[TASK INPUTS]

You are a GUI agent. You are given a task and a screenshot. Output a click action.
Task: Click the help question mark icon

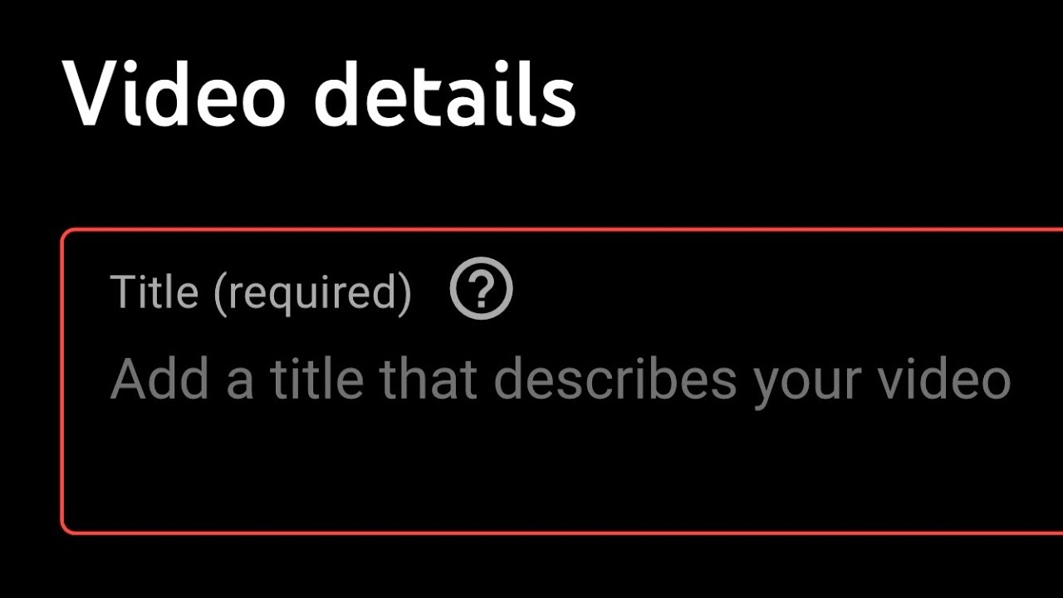481,289
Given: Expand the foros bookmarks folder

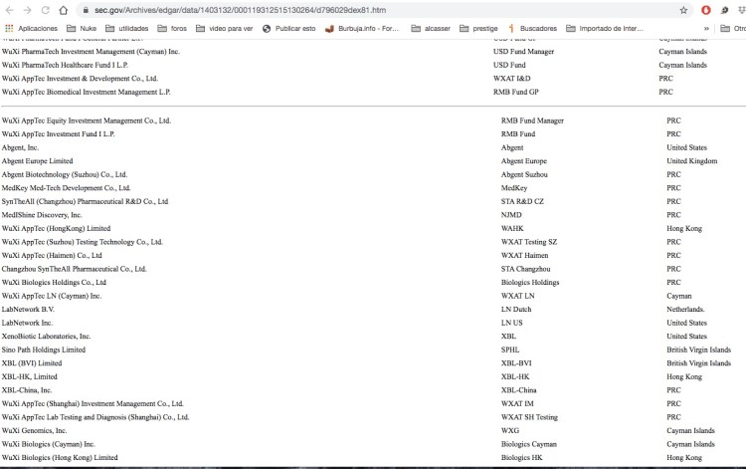Looking at the screenshot, I should click(x=171, y=28).
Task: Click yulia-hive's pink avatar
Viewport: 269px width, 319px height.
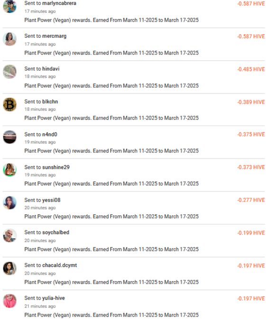Action: 9,301
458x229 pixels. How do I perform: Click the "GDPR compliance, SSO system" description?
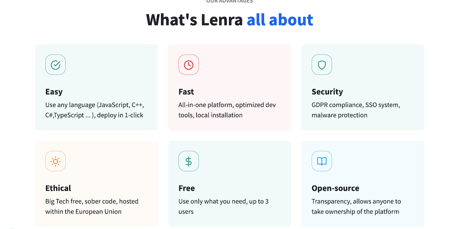coord(356,110)
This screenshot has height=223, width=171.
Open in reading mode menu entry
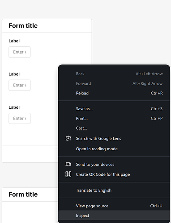point(114,149)
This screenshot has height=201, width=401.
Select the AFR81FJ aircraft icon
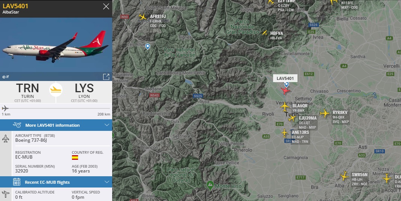[143, 17]
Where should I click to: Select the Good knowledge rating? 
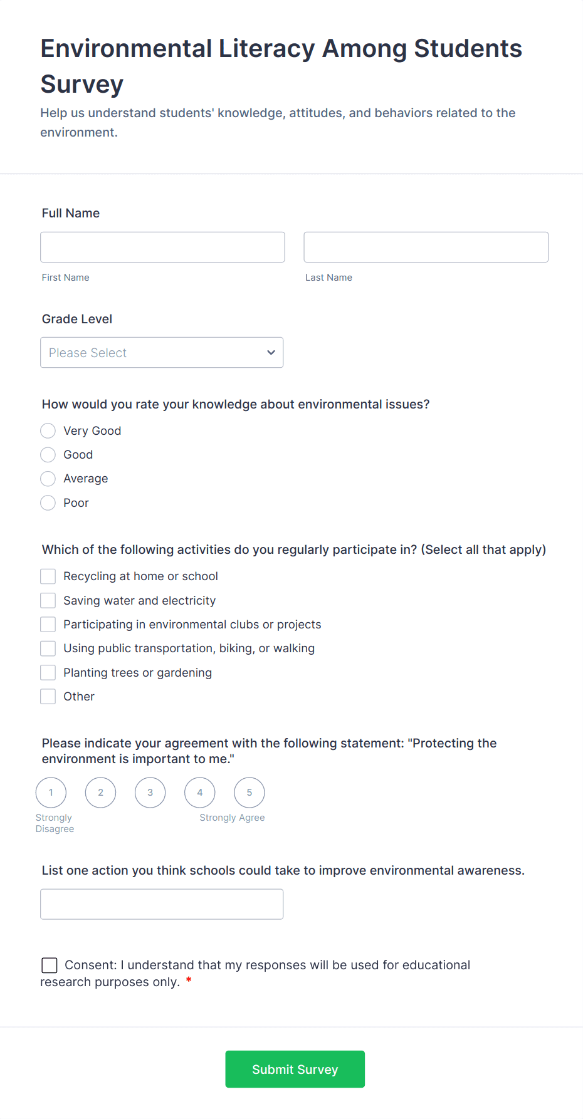pos(48,454)
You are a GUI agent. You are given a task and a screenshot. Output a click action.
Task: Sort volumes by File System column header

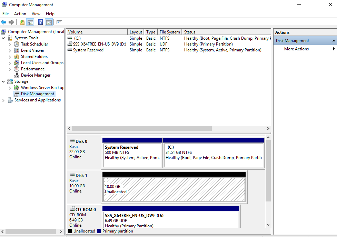pyautogui.click(x=170, y=32)
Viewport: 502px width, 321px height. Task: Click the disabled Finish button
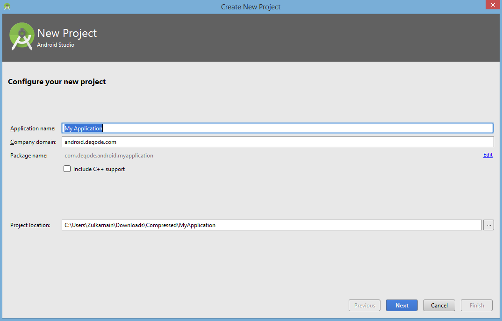click(476, 305)
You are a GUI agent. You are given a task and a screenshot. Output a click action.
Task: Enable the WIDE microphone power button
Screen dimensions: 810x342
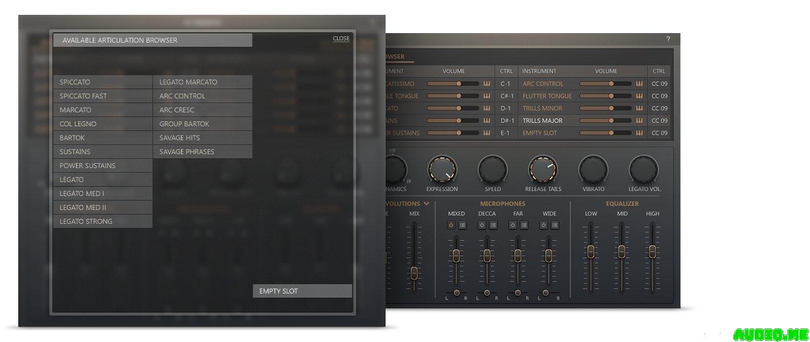point(543,225)
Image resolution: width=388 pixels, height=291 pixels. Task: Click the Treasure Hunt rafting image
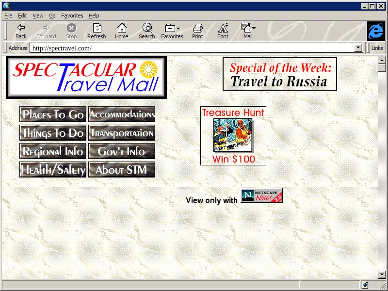point(233,135)
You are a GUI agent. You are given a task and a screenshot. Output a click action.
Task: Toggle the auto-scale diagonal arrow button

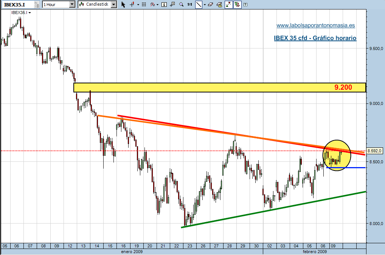[x=229, y=5]
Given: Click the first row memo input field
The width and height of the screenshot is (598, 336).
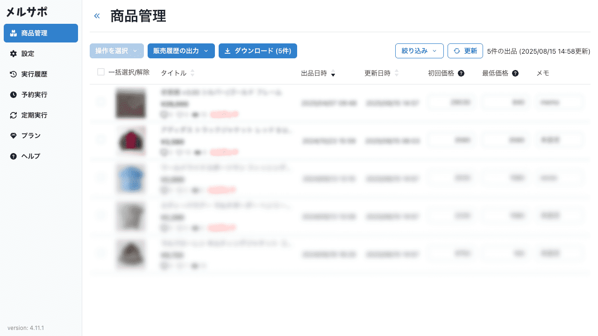Looking at the screenshot, I should (x=559, y=102).
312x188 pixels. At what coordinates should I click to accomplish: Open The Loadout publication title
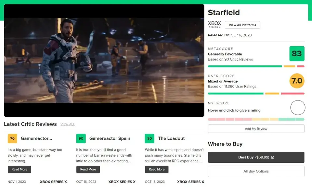171,138
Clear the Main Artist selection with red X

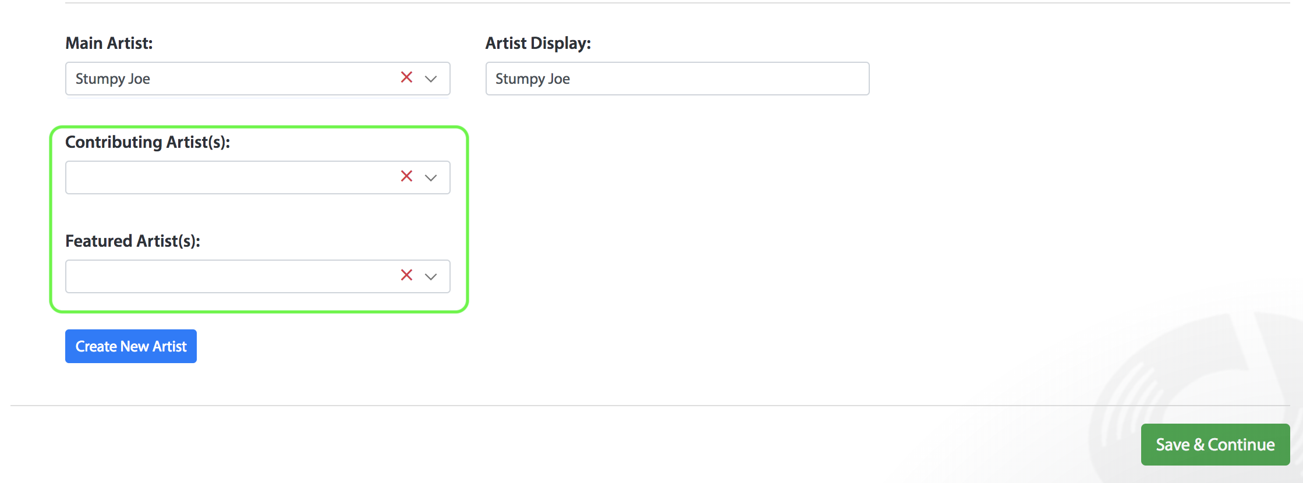click(x=406, y=77)
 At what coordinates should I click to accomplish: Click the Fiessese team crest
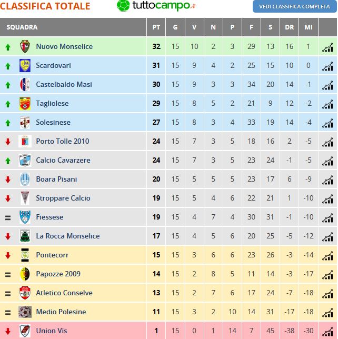point(25,217)
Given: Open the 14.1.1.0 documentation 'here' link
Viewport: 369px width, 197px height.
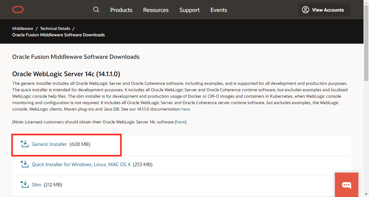Looking at the screenshot, I should coord(185,109).
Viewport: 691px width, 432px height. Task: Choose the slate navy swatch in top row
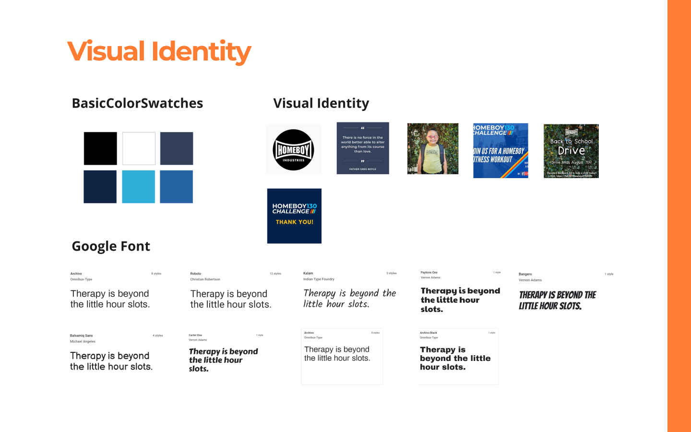click(x=177, y=149)
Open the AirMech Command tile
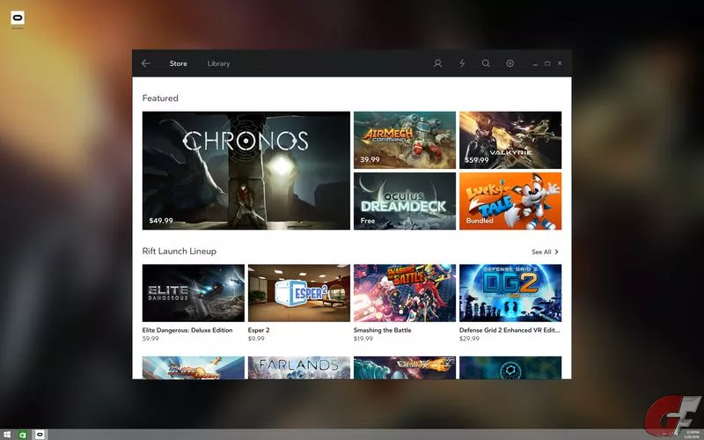704x440 pixels. pos(405,139)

[/TASK INPUTS]

_WORK ORDER_.
A word-for-word copy of the listing is the goal; keep every picture out of it.

_RESULT FOR THIS EXERCISE_.
You are a GUI agent. You are given a task and a screenshot. Output a click action.
Task: Click the help question mark icon

481,289
Given: Expand the foros bookmarks folder

Looking at the screenshot, I should click(x=171, y=28).
Task: Click yulia-hive's pink avatar
Viewport: 269px width, 319px height.
Action: 9,301
458x229 pixels. How do I perform: Click the "GDPR compliance, SSO system" description?
coord(356,110)
This screenshot has height=223, width=171.
Open in reading mode menu entry
point(114,149)
This screenshot has height=201, width=401.
Select the AFR81FJ aircraft icon
[143, 17]
Where should I click to: Select the Good knowledge rating? 
pos(48,454)
You are a GUI agent. You are given a task and a screenshot. Output a click action.
Task: Sort volumes by File System column header

pyautogui.click(x=170, y=32)
Viewport: 502px width, 321px height. Task: Click the disabled Finish button
click(476, 305)
You are a GUI agent. You are given a task and a screenshot. Output a click action.
Task: Enable the WIDE microphone power button
Screen dimensions: 810x342
point(543,225)
Image resolution: width=388 pixels, height=291 pixels. Task: Click the Treasure Hunt rafting image
point(233,135)
You are a GUI agent. You are given a task and a screenshot. Output a click action.
Task: Toggle the auto-scale diagonal arrow button

[x=229, y=5]
Given: Click the first row memo input field
The width and height of the screenshot is (598, 336).
Looking at the screenshot, I should (x=559, y=102).
312x188 pixels. At what coordinates should I click to accomplish: Open The Loadout publication title
171,138
Clear the Main Artist selection with red X

click(x=406, y=77)
 At what coordinates should I click to accomplish: Click the Fiessese team crest
point(25,217)
Given: Open the 14.1.1.0 documentation 'here' link
Viewport: 369px width, 197px height.
Looking at the screenshot, I should coord(185,109).
Viewport: 691px width, 432px height. Task: Choose the slate navy swatch in top row
click(x=177, y=149)
Open the AirMech Command tile
704x440 pixels. pos(405,139)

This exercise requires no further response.